== DESCRIPTION OF THE TASK ==
Would you please give all the lines below again, exactly as they stand?

___ DATASET ___

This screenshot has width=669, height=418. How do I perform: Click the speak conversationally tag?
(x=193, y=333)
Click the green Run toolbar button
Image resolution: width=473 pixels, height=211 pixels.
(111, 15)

___

== ANSWER FOR THIS EXERCISE ==
This screenshot has width=669, height=418. How do I perform: Click the speak conversationally tag?
(x=193, y=333)
Click the green Run toolbar button
Image resolution: width=473 pixels, height=211 pixels.
(111, 15)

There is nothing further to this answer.